Only lines that contain the string "will" should be returned from the material below.
+-------+
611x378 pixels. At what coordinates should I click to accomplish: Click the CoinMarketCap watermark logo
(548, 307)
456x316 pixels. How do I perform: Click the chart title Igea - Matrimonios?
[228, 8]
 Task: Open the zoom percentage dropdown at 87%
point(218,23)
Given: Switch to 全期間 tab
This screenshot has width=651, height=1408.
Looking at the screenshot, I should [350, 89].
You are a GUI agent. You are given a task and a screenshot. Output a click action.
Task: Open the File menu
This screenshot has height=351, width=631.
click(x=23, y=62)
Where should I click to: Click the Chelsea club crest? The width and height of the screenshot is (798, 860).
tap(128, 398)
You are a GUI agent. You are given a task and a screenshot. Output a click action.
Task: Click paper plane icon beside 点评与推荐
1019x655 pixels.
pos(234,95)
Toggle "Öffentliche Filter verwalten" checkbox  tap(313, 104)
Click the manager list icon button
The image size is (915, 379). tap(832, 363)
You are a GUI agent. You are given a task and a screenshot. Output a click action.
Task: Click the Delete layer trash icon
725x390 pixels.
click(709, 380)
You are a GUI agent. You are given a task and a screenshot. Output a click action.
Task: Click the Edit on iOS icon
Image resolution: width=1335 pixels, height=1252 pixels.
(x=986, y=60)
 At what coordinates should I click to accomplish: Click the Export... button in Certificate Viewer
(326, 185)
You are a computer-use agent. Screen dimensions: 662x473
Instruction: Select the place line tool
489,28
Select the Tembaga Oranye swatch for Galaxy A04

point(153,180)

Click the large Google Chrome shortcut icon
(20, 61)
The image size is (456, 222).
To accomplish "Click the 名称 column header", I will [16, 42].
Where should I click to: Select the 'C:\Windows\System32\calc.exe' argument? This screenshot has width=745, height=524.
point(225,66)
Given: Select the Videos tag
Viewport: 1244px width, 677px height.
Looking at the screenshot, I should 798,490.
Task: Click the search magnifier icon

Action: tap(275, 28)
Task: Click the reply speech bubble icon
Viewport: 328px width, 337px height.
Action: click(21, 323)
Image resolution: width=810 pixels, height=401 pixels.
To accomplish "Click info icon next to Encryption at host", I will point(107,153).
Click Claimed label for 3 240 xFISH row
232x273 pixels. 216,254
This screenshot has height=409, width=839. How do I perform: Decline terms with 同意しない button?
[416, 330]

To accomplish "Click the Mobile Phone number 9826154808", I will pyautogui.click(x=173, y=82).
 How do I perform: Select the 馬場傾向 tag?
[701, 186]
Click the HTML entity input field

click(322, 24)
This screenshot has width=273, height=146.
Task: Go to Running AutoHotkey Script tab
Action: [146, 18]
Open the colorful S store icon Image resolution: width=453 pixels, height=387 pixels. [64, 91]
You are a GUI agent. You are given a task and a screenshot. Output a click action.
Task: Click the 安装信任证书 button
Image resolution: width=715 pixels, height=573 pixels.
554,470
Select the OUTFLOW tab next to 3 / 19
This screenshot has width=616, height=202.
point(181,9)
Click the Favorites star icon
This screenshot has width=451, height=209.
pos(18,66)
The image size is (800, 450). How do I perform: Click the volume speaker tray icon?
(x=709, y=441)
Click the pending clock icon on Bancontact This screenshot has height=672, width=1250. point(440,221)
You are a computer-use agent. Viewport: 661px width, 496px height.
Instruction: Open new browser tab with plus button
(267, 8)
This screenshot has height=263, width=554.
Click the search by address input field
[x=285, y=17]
+-------+
EXPECTED ANSWER:
To accomplish "Click the 名称 column header", I will [16, 42].
To accomplish "Click info icon next to Encryption at host", I will point(107,153).
To accomplish "Click the Mobile Phone number 9826154808", I will pyautogui.click(x=173, y=82).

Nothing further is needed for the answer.